Au cours de quelques semaines tunisiennes largement idéalisées, ils avaient cru entrevoir, avec le pacifisme relatif des protestataires et la faible visibilité des islamistes, la naissance d’un monde arabe idéalement expurgé de tout ce qui avait fait, pendant plusieurs décennies, la substance de son inacceptable différence.

Aujourd’hui, les limites et les insuffisances des élites au pouvoir à Tunis ou en Egypte depuis moins de deux années ne sauraient pourtant se comparer à ceux que pendant des décennies  nous avons tolérés voire encouragés chez nos amis les dictateurs « laïques ». Difficultés et tensions peuvent-elles être attribuées principalement, ou seulement, à la couleur « islamique » de ces élites sorties des urnes printanières ? Rien non plus n’autorise à en être certain. Même si les Frères Musulmans sont loin d’avoir une gestion exemplaire, tant s’en faut, ni en Tunisie - où ils ont manqué de confiance dans leurs alliés potentiels- ni en Egypte, il reste très simplificateur d’identifier les voix stridentes et sur-médiatisées des forces démocratiques a des revendications sincères de vertu et de bonne gouvernance : elles sont en effet indissociablement mêlées à celles des puissants tenants de l’ancien régime et à leurs alliés régionaux en sursis.

Les élus qui relayent les régimes autoritaires le font aujourd’hui dans une conjoncture dont on ne mesure pas toujours la difficulté.

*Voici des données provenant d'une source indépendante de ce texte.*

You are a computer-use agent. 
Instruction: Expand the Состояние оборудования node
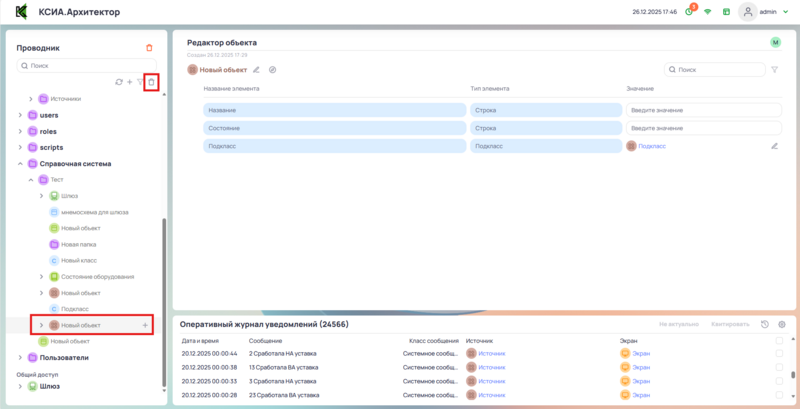tap(42, 276)
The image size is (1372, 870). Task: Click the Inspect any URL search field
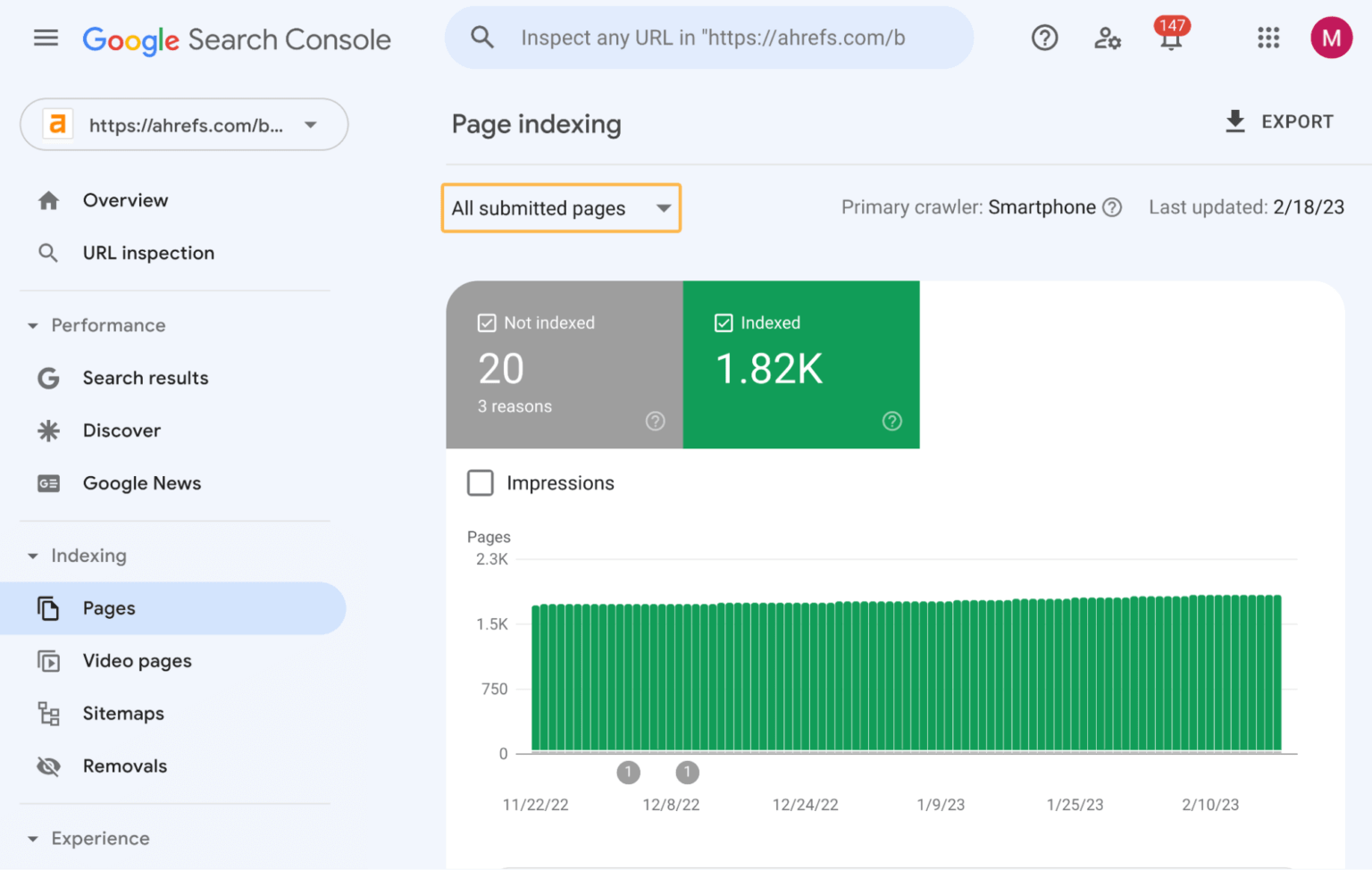click(x=713, y=38)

On connaît les exigences de l’économie et du social, dans une configuration mondiale d’une dureté sans précédent. Mais l’autre défi, politique celui-là, est aussi redoutable : au ciment autoritaire qui assurait la cohésion du corps politique, il appartient aux nouveaux dirigeants de substituer un lien, fait de confiance partagée et de concessions réciproques, autrement plus fragile. Privés des facilités répressives qui était l’arme absolue de leurs prédécesseurs, à la tête d’appareils d’Etat qui sont encore loin de leur être acquis, les islamistes doivent gouverner des sociétés où, de surcroit, chaque individu, enivré de sa liberté nouvelle, se montre particulièrement exigeant : au bien-être social, il entend adjoindre le droit d’affirmer toute sa différence ; et de réaliser toutes ces ambitions collectives et individuelles que l’atmosphère autoritaire lui avait jusque-là interdites.

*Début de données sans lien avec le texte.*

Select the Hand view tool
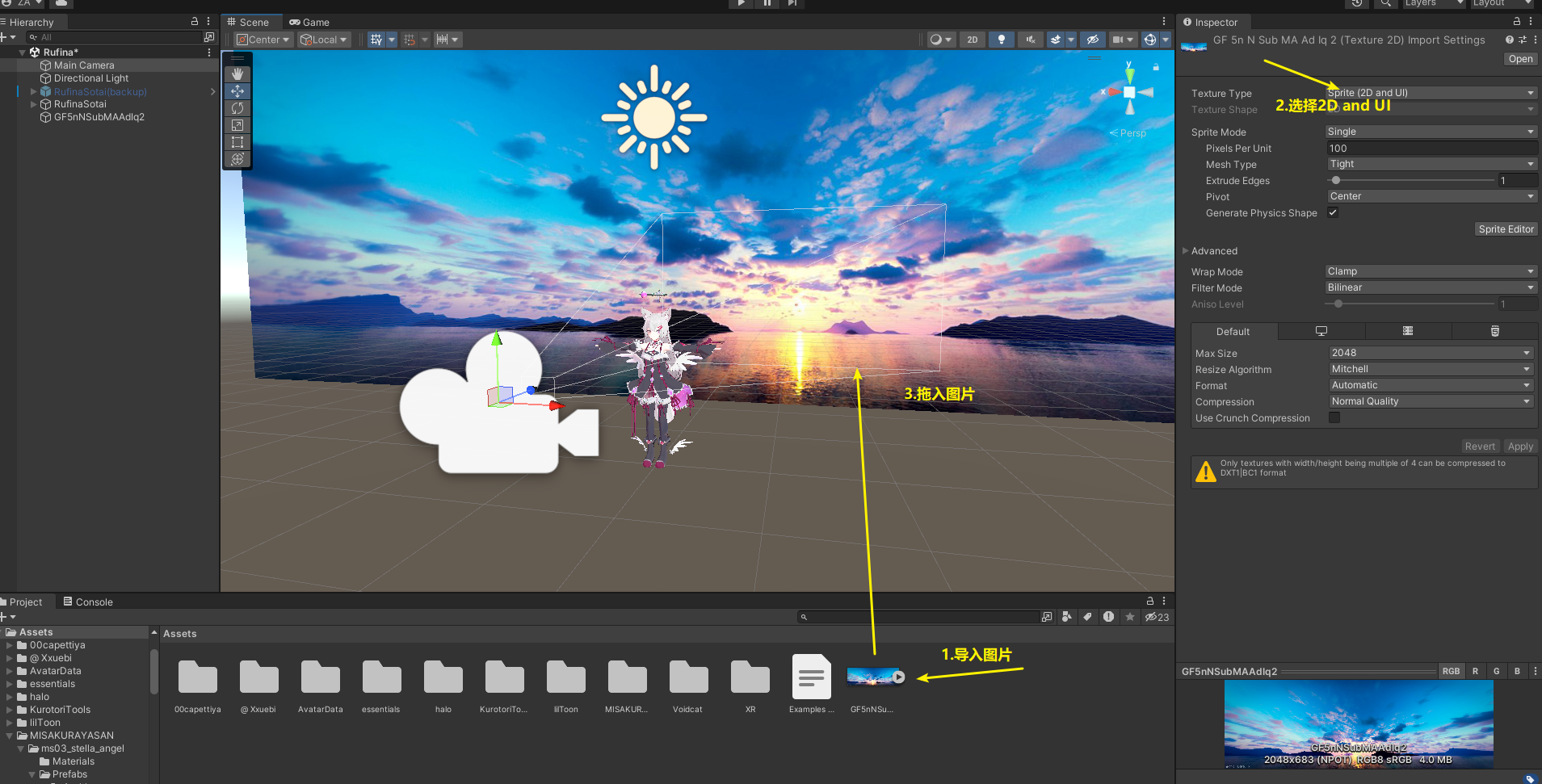The width and height of the screenshot is (1542, 784). pyautogui.click(x=237, y=74)
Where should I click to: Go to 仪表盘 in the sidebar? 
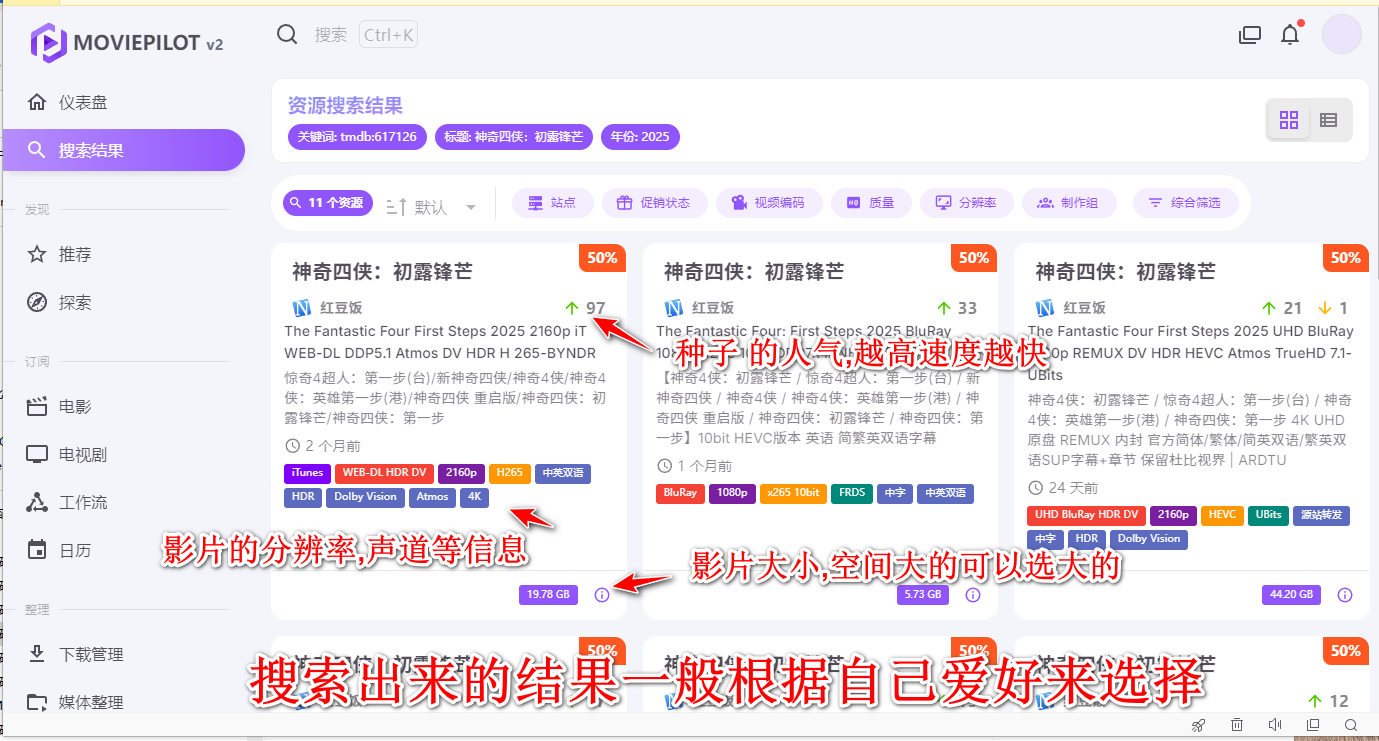(82, 102)
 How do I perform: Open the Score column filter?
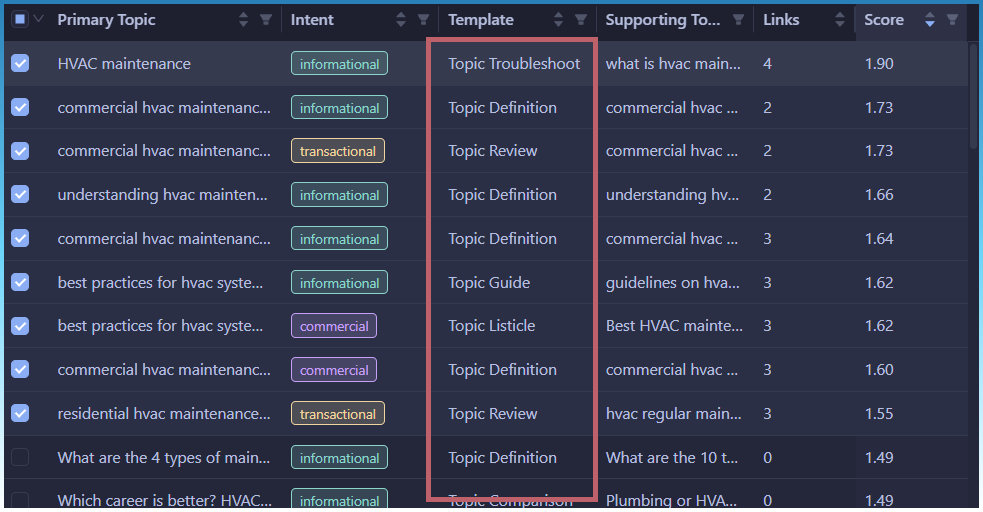tap(952, 20)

En Syrie, tout a été fait, à l’intérieur comme dans l’environnement international, pour que la révolte citoyenne ressemble de plus en plus à celle du désespoir, avec ses inévitables crispations radicales et sectaires et une terrifiante internationalisation. Le jeu exceptionnellement cynique du régime voulait à la fois la militarisation et la confessionnalisation de la confrontation avec son opposition. Il y est en grande partie parvenu, localement comme à l’échelon régional. L’environnement occidental a fait preuve d’une coupable frilosité : il a exigé de l’opposition en exil, avant de lui accorder toute aide militaire effective, des conditions qu’elle ne pouvait réunir sans être en mesure de se crédibiliser auprès des groupes armées autrement que par des mots.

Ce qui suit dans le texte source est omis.